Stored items
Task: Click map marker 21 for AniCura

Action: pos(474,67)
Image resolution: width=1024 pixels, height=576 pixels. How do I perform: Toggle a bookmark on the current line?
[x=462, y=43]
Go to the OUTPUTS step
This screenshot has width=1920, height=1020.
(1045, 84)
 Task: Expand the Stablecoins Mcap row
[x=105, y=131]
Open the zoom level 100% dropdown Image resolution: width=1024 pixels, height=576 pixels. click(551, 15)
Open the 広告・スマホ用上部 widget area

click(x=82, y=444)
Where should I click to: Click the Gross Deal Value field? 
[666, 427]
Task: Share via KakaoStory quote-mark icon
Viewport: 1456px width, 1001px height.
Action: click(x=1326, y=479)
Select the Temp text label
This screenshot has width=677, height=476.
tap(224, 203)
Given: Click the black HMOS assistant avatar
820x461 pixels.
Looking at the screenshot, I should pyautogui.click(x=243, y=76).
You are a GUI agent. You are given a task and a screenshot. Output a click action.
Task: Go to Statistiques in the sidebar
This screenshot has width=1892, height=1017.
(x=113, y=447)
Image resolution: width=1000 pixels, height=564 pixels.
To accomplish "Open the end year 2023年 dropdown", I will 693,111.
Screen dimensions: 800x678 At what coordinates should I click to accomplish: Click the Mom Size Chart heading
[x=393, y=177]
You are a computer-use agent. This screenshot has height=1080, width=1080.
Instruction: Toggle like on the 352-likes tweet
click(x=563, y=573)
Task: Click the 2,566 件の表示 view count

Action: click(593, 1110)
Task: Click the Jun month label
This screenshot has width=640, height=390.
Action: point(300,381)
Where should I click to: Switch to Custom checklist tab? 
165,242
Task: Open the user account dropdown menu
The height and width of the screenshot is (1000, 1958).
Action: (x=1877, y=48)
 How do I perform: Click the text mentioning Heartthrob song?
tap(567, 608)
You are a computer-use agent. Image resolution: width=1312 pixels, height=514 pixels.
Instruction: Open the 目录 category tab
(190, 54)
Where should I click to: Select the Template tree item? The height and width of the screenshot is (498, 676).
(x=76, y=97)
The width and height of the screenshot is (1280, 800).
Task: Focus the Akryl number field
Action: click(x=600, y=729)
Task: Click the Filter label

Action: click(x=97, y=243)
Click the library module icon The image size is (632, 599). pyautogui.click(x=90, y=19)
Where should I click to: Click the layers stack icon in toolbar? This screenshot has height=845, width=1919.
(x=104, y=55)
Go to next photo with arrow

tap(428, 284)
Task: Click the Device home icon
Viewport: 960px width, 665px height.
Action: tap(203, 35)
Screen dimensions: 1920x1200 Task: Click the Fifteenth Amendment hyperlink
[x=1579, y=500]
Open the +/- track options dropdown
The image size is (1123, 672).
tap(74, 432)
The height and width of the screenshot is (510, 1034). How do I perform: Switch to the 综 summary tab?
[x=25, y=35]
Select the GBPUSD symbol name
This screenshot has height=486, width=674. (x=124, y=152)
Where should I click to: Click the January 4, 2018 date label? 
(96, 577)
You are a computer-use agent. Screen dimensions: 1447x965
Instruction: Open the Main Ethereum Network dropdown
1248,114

» Directions: Please set down each line of the records exactly as given.

» Solution:
Task: Click map marker 21 for AniCura

Action: pos(474,67)
Image resolution: width=1024 pixels, height=576 pixels. How do I perform: Toggle a bookmark on the current line?
[x=462, y=43]
Go to the OUTPUTS step
This screenshot has width=1920, height=1020.
(1045, 84)
 Task: Expand the Stablecoins Mcap row
[x=105, y=131]
Open the zoom level 100% dropdown Image resolution: width=1024 pixels, height=576 pixels. click(551, 15)
Open the 広告・スマホ用上部 widget area

click(x=82, y=444)
Where should I click to: Click the Gross Deal Value field? 
[666, 427]
Task: Share via KakaoStory quote-mark icon
Viewport: 1456px width, 1001px height.
Action: click(x=1326, y=479)
Select the Temp text label
This screenshot has width=677, height=476.
tap(224, 203)
Given: Click the black HMOS assistant avatar
820x461 pixels.
Looking at the screenshot, I should pyautogui.click(x=243, y=76).
You are a GUI agent. You are given a task and a screenshot. Output a click action.
Task: Go to Statistiques in the sidebar
This screenshot has width=1892, height=1017.
(x=113, y=447)
Image resolution: width=1000 pixels, height=564 pixels.
To accomplish "Open the end year 2023年 dropdown", I will 693,111.
Screen dimensions: 800x678 At what coordinates should I click to accomplish: Click the Mom Size Chart heading
[x=393, y=177]
You are a computer-use agent. This screenshot has height=1080, width=1080.
Instruction: Toggle like on the 352-likes tweet
click(x=563, y=573)
Task: Click the 2,566 件の表示 view count

Action: click(593, 1110)
Task: Click the Jun month label
This screenshot has width=640, height=390.
Action: point(300,381)
Where should I click to: Switch to Custom checklist tab? 
165,242
Task: Open the user account dropdown menu
The height and width of the screenshot is (1000, 1958).
Action: (x=1877, y=48)
 How do I perform: Click the text mentioning Heartthrob song?
tap(567, 608)
You are a computer-use agent. Image resolution: width=1312 pixels, height=514 pixels.
Instruction: Open the 目录 category tab
(190, 54)
Where should I click to: Select the Template tree item? The height and width of the screenshot is (498, 676).
(x=76, y=97)
The width and height of the screenshot is (1280, 800).
Task: Focus the Akryl number field
Action: click(x=600, y=729)
Task: Click the Filter label

Action: click(x=97, y=243)
Click the library module icon The image size is (632, 599). pyautogui.click(x=90, y=19)
Where should I click to: Click the layers stack icon in toolbar? This screenshot has height=845, width=1919.
(x=104, y=55)
Go to next photo with arrow

tap(428, 284)
Task: Click the Device home icon
Viewport: 960px width, 665px height.
Action: tap(203, 35)
Screen dimensions: 1920x1200 Task: Click the Fifteenth Amendment hyperlink
[x=1579, y=500]
Open the +/- track options dropdown
The image size is (1123, 672).
tap(74, 432)
The height and width of the screenshot is (510, 1034). How do I perform: Switch to the 综 summary tab?
[x=25, y=35]
Select the GBPUSD symbol name
This screenshot has height=486, width=674. (x=124, y=152)
Where should I click to: Click the January 4, 2018 date label? 
(96, 577)
You are a computer-use agent. Screen dimensions: 1447x965
Instruction: Open the Main Ethereum Network dropdown
1248,114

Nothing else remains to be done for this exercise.